Am 10.01.19 um 00:39 schrieb Marek Olšák:

On Wed, Jan 9, 2019 at 1:41 PM Christian König <ckoenig.leichtzumerken@gmail.com> wrote:

Am 09.01.19 um 17:14 schrieb Marek Olšák:

On Wed, Jan 9, 2019 at 8:09 AM Christian König <ckoenig.leichtzumerken@gmail.com> wrote:

Am 09.01.19 um 13:36 schrieb Marek Olšák:

On Wed, Jan 9, 2019, 5:28 AM Christian König <ckoenig.leichtzumerken@gmail.com wrote:

Looks good, but I'm wondering what's the actual improvement?

No malloc calls and 1 less for loop copying the bo list.

Yeah, but didn't we want to get completely rid of the bo list?

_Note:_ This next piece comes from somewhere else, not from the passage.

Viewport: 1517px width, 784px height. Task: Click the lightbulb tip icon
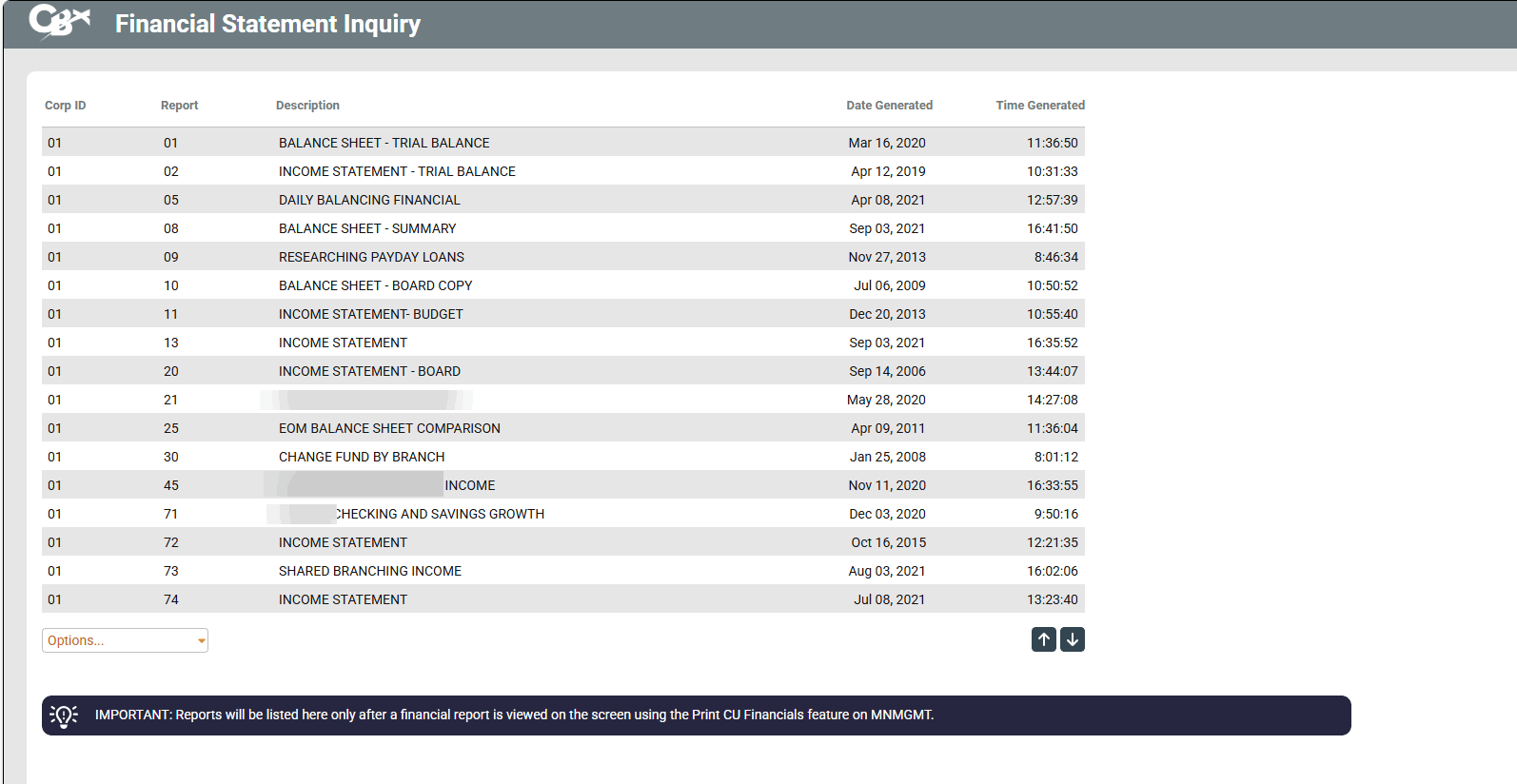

If we have multiple IBs (e.g. gfx + compute) that share a BO list, I think it's faster to send the BO list to the kernel only once.

That's not really faster.

The only thing we safe us is a single loop over all BOs to lockup the handle into a pointer and that is only a tiny fraction of the overhead.

The majority of the overhead is locking the BOs and reserving space for the submission.

What could really help here is to submit gfx+comput together in just one CS IOCTL. This way we would need the locking and space reservation only once.

It's a bit of work in the kernel side, but certainly doable.

OK. Any objections to this patch?

In general I'm wondering if we couldn't avoid adding so much new interface.

For example we can avoid the malloc() when we just cache the last freed bo_list structure in the device. We would just need an atomic pointer exchange operation for that.

This way we even don't need to change mesa at all.

Regarding optimization, this chunk can be replaced by a cast on 64bit:

+	chunk_array = alloca(sizeof(uint64_t) * num_chunks);
+	for (i = 0; i < num_chunks; i++)
+		chunk_array[i] = (uint64_t)(uintptr_t)&chunks[i];

Regards,
Christian.

Thanks,

Marek